═══ Seitentext ═══

Milliardär schenkt Hamburg eine Oper: Der Bürgermeister will sich doch nur freuen
Klaus-Michael Kühne will sich mit einer Oper ein Denkmal setzen. Eine kritische Debatte will Hamburgs Bürgermeister Tschentscher darüber bloß nicht.
![Klaus-Michael Kühne Klaus-Michael Kühne](https://taz.de/picture/7527917/14/kuehne-oper-hamburg-1.jpeg)
E s wäre doch wirklich albern, dass ein Bürgermeister nicht rundum glücklich sein darf, wenn jemand auf ihn zukommt und ihm ein Opernhaus schenken will! Darüber wolle er sich verständlicherweise „auch einmal freuen dürfen“, vollumfänglich und ohne jede lästige, kritische Nachfrage. Das ist doch schließlich ein Glücksfall sondergleichen!

═══ Einträge im Datensatz ═══

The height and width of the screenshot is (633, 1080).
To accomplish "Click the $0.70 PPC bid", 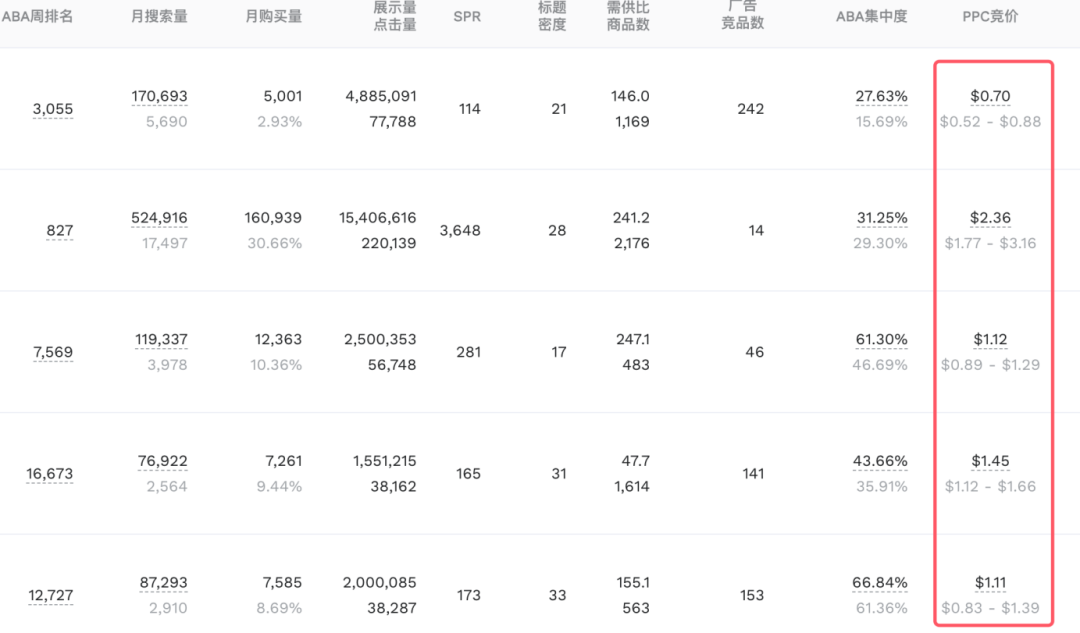I will click(x=990, y=96).
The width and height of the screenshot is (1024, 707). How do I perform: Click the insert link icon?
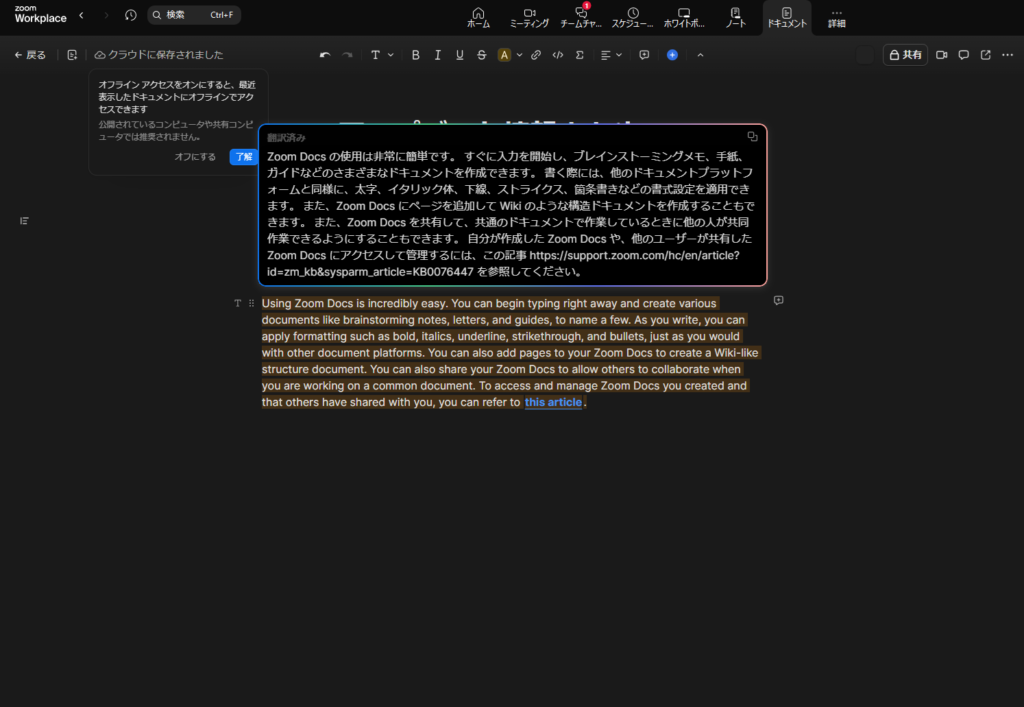pyautogui.click(x=536, y=55)
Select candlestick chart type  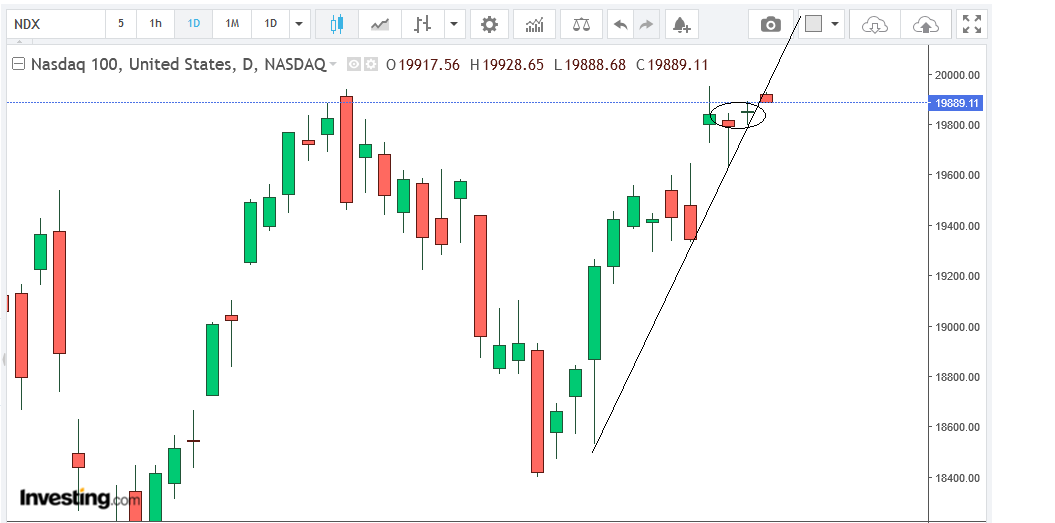pyautogui.click(x=336, y=23)
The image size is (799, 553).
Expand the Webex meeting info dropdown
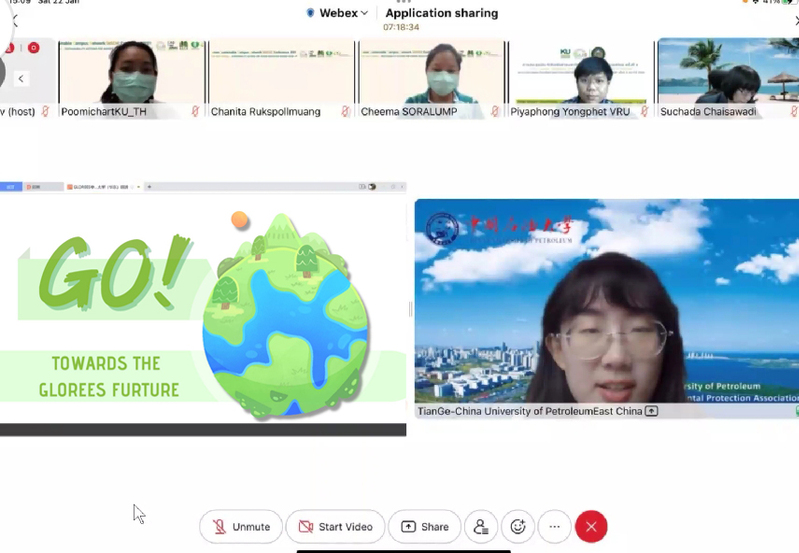pyautogui.click(x=364, y=13)
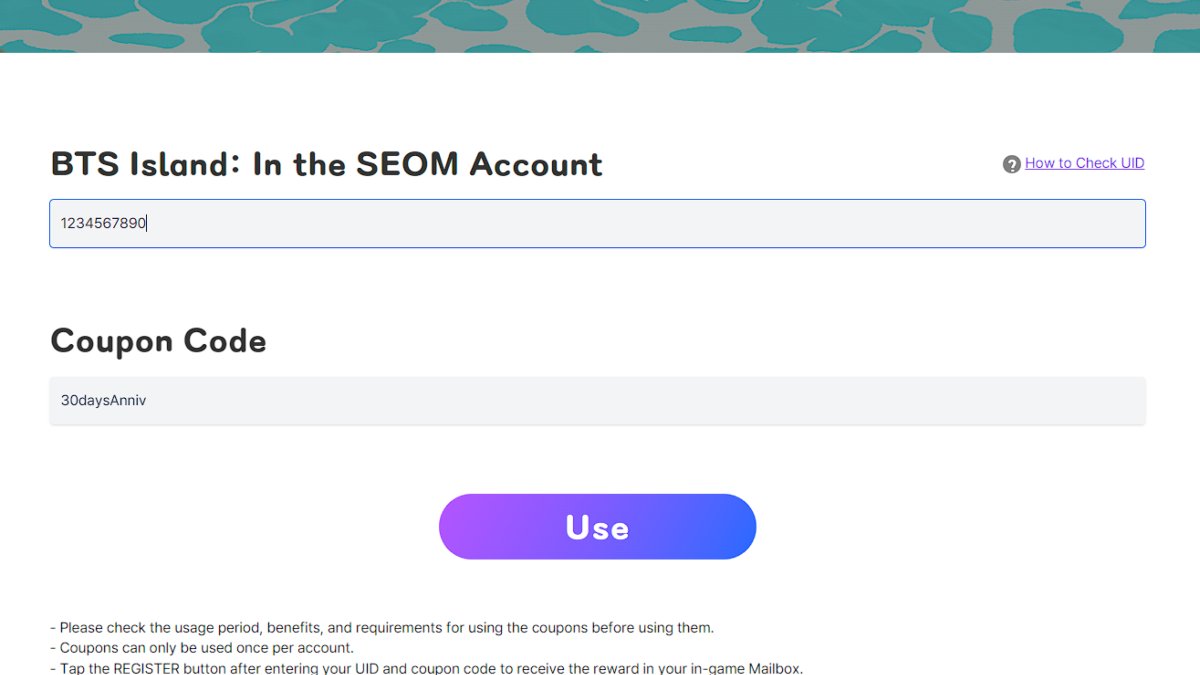Activate the Use button to claim reward
Image resolution: width=1200 pixels, height=675 pixels.
(x=597, y=527)
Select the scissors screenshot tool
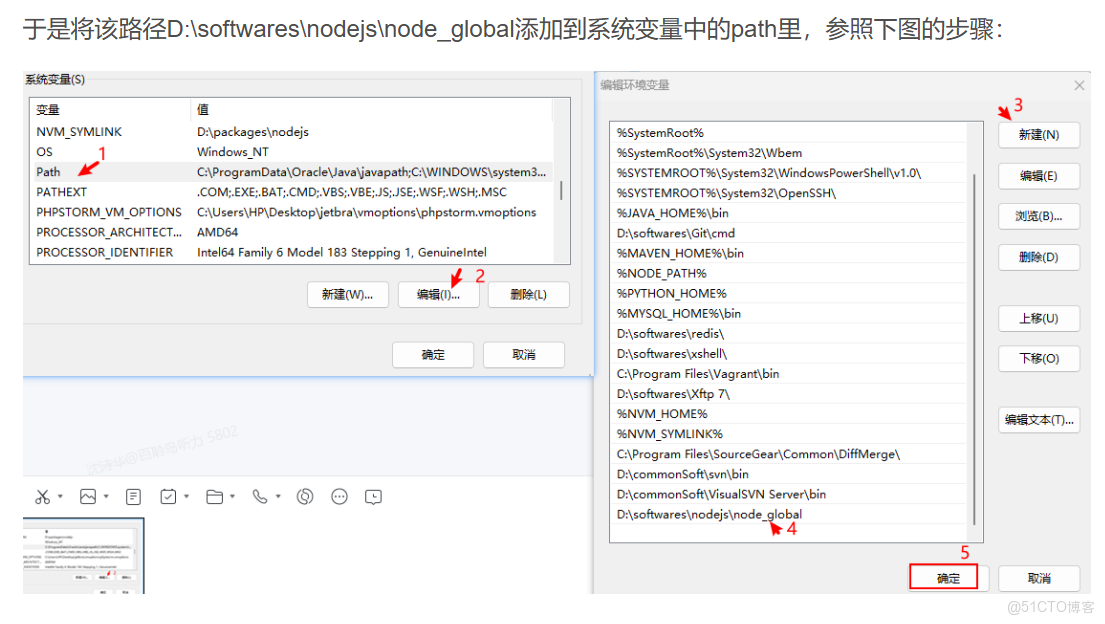Viewport: 1105px width, 624px height. (x=43, y=496)
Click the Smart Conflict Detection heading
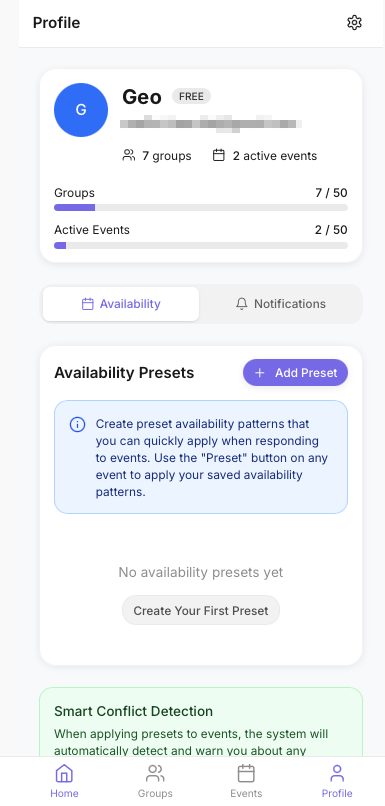The image size is (385, 806). pyautogui.click(x=134, y=711)
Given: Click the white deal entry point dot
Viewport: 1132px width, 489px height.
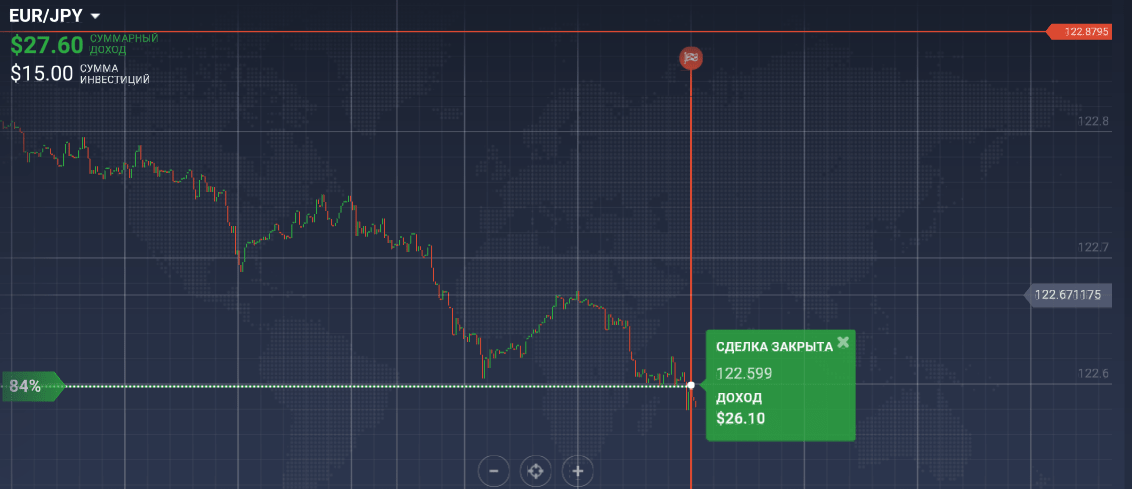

═══

* **Kurze Aufgabe 1**
Prüfe, ob die folgenden Aussagen zum Text über die Opernschenkung stimmen: (a) Ein Milliardär schenkt Hamburg eine Oper. (b) Bürgermeister Tschentscher wünscht sich darüber eine kritische Debatte. (c) Der Bürgermeister möchte sich über das Geschenk freuen dürfen. Antworte jeweils mit Ja oder Nein und zitiere die entscheidenden Worte.
* **Kurze Aufgabe 2**
Gib aus dem Text über die Opernschenkung alles von „Milliardär schenkt Hamburg“ bis hinunter zu „ein Glücksfall sondergleichen!“ wortgetreu wieder.
* **Kurze Aufgabe 3**
Wer will sich laut dem Text über die Opernschenkung mit einer Oper ein Denkmal setzen?
Die Auflistung hat mit dem Text über die Opernschenkung nichts zu tun.

* **Fertige Antwort 1**
(a) Ja: „Milliardär schenkt Hamburg eine Oper“
(b) Nein: „Eine kritische Debatte will Hamburgs Bürgermeister Tschentscher darüber bloß nicht.“
(c) Ja: „auch einmal freuen dürfen“

* **Fertige Antwort 2**
Milliardär schenkt Hamburg eine Oper: Der Bürgermeister will sich doch nur freuen
Klaus-Michael Kühne will sich mit einer Oper ein Denkmal setzen. Eine kritische Debatte will Hamburgs Bürgermeister Tschentscher darüber bloß nicht.
![Klaus-Michael Kühne Klaus-Michael Kühne](https://taz.de/picture/7527917/14/kuehne-oper-hamburg-1.jpeg)
E s wäre doch wirklich albern, dass ein Bürgermeister nicht rundum glücklich sein darf, wenn jemand auf ihn zukommt und ihm ein Opernhaus schenken will! Darüber wolle er sich verständlicherweise „auch einmal freuen dürfen“, vollumfänglich und ohne jede lästige, kritische Nachfrage. Das ist doch schließlich ein Glücksfall sondergleichen!

* **Fertige Antwort 3**
Klaus-Michael Kühne.